── Document section ──

LOL! Workers get 20 minute naps, queen keeps getting pestered while she tries to nap, but the GUYS get a good 18-20 hours in one sleep cycle? That seems fair...


----------



## honeybeebee (Jan 27, 2013)

Beepro.....i can't believe you don't have an observation hive ...


----------



## beepro (Dec 31, 2012)

Thanks all. If I have an observation hive then I will stuck there for 20 hours. Hey, I need my nap too 
you know. Anyways, I have been building those top observation foam cover so I can check them at 
night time too. I am not that advance yet but they are doable with so many links I saved up from here.
Plexiglass comes to mind. 
BeeMan if you put a top foam observation cover on then you can see them too. Easy to make and fun to watch. Fun to watch when feeding patty and syrup on the top. You can put a high chair close to the top to watch until you dozed off too. Maybe in a short while. So far no burr combs yet as I constantly lift it to put new syrup
everyday.


----------



## cerezha (Oct 11, 2011)

I do not know... I noticed that bees consume most of the syrup during the night. Also, they cleaned up the hive and put trash including dead bodies on the landing deck. They drop debris from the landing deck in the morning and watch, how it landed... I guess, at least some bees are at night shift. Also, at least with one my hive - bees have party on the deck every night even if it is cold.


----------



## Javin007 (Mar 14, 2013)

How cold is "cold?" I've never seen bees beard in the cold. Mine are indoors when it gets into the 70's (F). That must be one heckuva strong hive.


----------



## BEE STALKER (Feb 12, 2012)

───
── Source material ──

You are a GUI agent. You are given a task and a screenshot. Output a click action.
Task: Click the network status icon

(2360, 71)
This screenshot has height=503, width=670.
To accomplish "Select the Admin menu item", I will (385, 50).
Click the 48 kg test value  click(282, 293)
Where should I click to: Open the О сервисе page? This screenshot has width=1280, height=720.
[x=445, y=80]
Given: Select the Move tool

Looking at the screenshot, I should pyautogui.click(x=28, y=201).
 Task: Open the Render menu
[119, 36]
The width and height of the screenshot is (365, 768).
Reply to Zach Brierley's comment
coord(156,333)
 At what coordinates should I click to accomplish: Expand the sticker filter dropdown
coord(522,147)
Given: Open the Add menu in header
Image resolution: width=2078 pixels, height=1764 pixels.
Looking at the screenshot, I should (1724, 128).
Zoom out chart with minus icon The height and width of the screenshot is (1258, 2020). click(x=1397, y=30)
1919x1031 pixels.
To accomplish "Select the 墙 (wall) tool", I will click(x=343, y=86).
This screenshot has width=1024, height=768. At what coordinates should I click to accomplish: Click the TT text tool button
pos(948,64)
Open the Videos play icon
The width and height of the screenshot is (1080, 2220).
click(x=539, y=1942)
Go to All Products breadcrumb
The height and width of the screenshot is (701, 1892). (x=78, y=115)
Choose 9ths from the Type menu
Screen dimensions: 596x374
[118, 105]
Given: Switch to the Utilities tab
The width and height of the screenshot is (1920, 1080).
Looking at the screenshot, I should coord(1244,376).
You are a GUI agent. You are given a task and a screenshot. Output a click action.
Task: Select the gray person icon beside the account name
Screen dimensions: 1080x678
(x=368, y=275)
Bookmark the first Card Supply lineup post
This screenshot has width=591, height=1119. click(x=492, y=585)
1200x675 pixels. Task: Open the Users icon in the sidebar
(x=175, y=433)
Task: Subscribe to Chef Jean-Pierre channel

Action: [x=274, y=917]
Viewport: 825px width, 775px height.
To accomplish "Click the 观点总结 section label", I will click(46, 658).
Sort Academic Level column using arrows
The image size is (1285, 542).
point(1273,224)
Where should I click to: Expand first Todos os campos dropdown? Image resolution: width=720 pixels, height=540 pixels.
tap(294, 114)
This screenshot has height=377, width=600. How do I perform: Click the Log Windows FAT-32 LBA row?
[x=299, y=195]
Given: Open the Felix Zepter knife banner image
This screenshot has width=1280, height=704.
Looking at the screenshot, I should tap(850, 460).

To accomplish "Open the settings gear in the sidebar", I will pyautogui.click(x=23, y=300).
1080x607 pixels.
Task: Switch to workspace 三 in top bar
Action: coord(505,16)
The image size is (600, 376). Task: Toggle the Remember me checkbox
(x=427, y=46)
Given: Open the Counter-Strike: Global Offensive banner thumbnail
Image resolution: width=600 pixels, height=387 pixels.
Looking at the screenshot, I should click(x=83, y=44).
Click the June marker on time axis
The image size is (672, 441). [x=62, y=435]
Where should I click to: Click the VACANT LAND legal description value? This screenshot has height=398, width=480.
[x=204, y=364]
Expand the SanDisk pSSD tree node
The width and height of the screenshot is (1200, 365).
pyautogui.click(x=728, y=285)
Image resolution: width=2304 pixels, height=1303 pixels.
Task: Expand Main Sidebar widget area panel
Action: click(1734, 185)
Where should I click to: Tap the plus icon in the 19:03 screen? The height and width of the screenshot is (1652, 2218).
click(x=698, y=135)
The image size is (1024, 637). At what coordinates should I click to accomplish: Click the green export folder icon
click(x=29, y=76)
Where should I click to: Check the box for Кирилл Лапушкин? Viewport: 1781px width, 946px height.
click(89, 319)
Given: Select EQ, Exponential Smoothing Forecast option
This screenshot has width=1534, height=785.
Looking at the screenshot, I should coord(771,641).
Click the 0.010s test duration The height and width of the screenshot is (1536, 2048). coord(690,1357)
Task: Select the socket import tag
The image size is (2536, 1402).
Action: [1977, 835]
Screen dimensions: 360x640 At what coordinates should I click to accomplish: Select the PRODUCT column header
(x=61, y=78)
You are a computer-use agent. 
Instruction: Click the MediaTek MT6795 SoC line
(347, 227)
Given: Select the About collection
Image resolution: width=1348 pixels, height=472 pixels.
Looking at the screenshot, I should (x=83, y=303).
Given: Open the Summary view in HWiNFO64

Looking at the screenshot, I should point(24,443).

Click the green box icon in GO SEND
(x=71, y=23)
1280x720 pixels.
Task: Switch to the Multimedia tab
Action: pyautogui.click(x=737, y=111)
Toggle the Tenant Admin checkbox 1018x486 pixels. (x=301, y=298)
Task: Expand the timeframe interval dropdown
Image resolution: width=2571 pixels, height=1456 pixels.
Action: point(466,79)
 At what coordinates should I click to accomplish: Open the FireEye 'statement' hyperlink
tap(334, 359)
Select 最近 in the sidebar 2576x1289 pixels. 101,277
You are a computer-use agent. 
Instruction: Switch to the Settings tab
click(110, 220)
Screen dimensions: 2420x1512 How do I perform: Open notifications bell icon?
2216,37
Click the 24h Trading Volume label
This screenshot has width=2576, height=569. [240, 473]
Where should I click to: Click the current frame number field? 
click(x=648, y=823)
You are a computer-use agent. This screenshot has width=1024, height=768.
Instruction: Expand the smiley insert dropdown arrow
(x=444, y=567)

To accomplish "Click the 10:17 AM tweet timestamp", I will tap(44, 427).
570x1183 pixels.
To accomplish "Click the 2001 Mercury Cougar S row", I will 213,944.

───

What is asked.
**1.** Count the lines of the entries that contain the string "resolution" and give only that number.
**2.** Write the next part of the beekeeping forum thread, picking up right after its final line.
The entries and the beekeeping forum thread have separate origins.

Responses for each task.
**1.** 6

**2.**
http://brookfieldfarmhoney.wordpress.com/2011/01/04/do-honeybees-sleep/


----------



## Javin007 (Mar 14, 2013)

Good find! Somehow the fact that they have different sleep patterns as they get older just makes them that much more human-like to me.


----------



## max2 (Dec 24, 2009)

I'm pretty sure I have seen some of my bees sleep - but I have never observed a hive sleep.


----------



## cerezha (Oct 11, 2011)

Javin007 said:


> How cold is "cold?" I've never seen bees beard in the cold. Mine are indoors when it gets into the 70's (F). That must be one heckuva strong hive.


 It is weird, but at night, here in Santa Monica we have 55oF - bees from my horizontal hive - have party on the deck every night. It is not bearding - they just socialize on the deck... Bees from vertical hive - all inside after 6 p.m... The possible explanation for this is that horizontal hive has much nicer and bigger deck.


----------



## beepro (Dec 31, 2012)

Nope, the entire hive will not sleep like us humans do. Some will be on guard while others are still feeding even at the night time. Looks like they all take turn to sleep or do whatever bees do either day or night.

What is the difference between a horizontal and vertical hive? All my frames are horizontal on the medium hive box. I have never try to flip the hive for the frame to go vertically. Now I wonder how that is possible? Do you have some pics for us to see the vertical hive layout?


----------



## cerezha (Oct 11, 2011)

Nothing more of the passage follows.